For Immediate Release, November 25, 2014
Contact: Jared Margolis, Center for Biological Diversity, (971) 717-6404, JMargolis@biologicaldiversity.org
Leah Rae, Riverkeeper, (914) 478-4501 x 238, LRae@riverkeeper.org

  Petition Seeks to Limit Length, Weight of Oil and
Hazardous Material Trains to Prevent More Derailments

Existing Federal Proposals Fail to Sufficiently Protect Public, Environment From “Bomb Trains”

PORTLAND, Ore.— In the face of a dramatic rise in trains carrying explosive crude oil and derailing in a series of devastating accidents, the Center for Biological Diversity and Riverkeeper, Inc. today petitioned the Obama administration to protect the public and environment by significantly reducing the risk of oil train derailments by limiting the length and weight of trains hauling oil and other hazardous liquids.

Federal regulators have acknowledged that the weight and length of oil trains has contributed to derailments and spills in recent years, and that, in all cases, the size of a train compounds the potential significance of a disaster. But agencies have not proposed any solutions to address this concern. In fact the latest federal proposal aimed at improving tanker car safety admits the rule could result in longer, heavier trains.

“One of the quickest ways to make these oil trains safer is limiting how much of this volatile crude oil they can carry,” said Jared Margolis, an attorney at the Center who focuses on the impacts of energy development on endangered species. “The government has acknowledged the dangers of these massive trains — now it needs to take action to protect people and wildlife from spills and derailments.”

Today’s petition calls for oil trains to be limited to 4,000 tons, which is the weight the American Association of Railroads has determined to be a “no problem” train, meaning there would be significantly less risk of derailment. This would limit oil trains to 30 cars. Most oil trains today include about 100 cars — well beyond what the industry has determined to be truly safe.

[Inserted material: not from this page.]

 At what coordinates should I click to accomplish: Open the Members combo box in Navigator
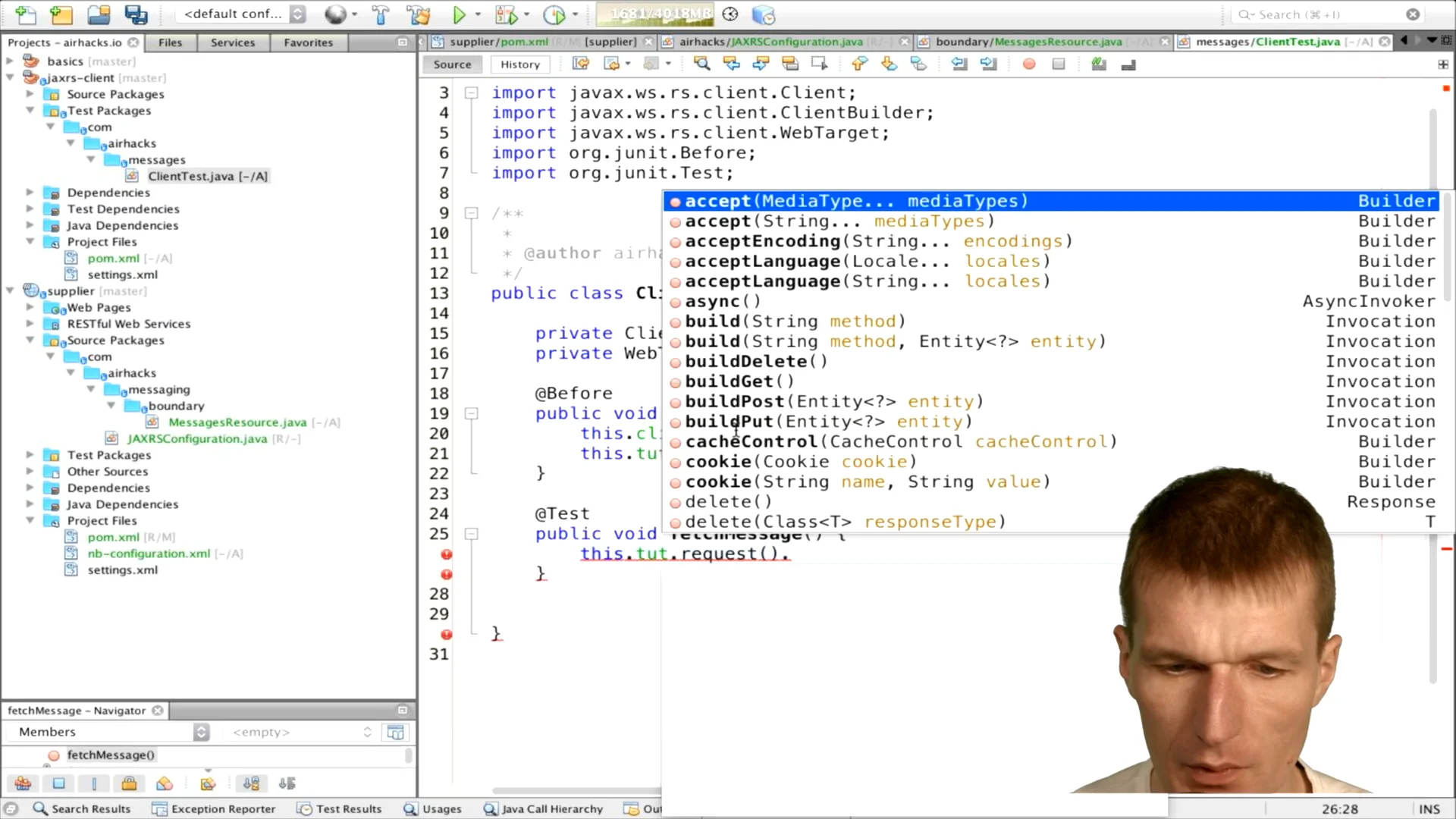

“Federal regulators have admitted these oil trains pose a significant risk to life, property and the environment, and granting our petition would significantly reduce those risks,” said Phillip Musegaas, Hudson River Program Director for Riverkeeper. “The government, to date, has left the lid off this explosive industry — setting a cap on train length and weight is a necessary, logical, safety step that is one of the simplest ways to reduce the risks that our communities, first responders and ecosystems are confronted with on a daily basis.”

Oil transport, especially by rail, has dramatically increased in recent years, growing from virtually nothing in 2008 to more than 400,000 rail cars of oil in 2013. Billions of gallons of oil pass through towns and cities ill equipped to respond to the kinds of explosions and spills that have been occurring. A series of fiery oil-train derailments in the United States and Canada has resulted in life-threatening explosions and hundreds of thousands of gallons of crude oil being spilled into waterways.

The worst was a derailment in Quebec that killed 47 people, forced the evacuation of 2,000 people, and incinerated portions of a popular tourist town. The most recent explosive derailment occurred in April in downtown Lynchburg, Va., resulting in crude oil leaking out of punctured tank cars, setting the James River on fire and putting habitat and drinking water supplies at risk.

Without regulations that will effectively prevent derailments, oil trains will continue to threaten people, drinking water supplies and wildlife, including endangered species.

“This petition directly tackles one of the root causes of these dangerous, unnecessary oil train derailments,” said Margolis. “We’ll continue to push regulators until they step up and ensure the safety of people, wildlife and the environment we all share.”

The Center for Biological Diversity is a national, nonprofit conservation organization with more than 800,000 members and online activists dedicated to the protection of endangered species and wild places.

Riverkeeper is a member-supported environmental watchdog organization dedicated to defending the Hudson River and its tributaries and to protecting the drinking water supply of nine million New York City and Hudson Valley residents.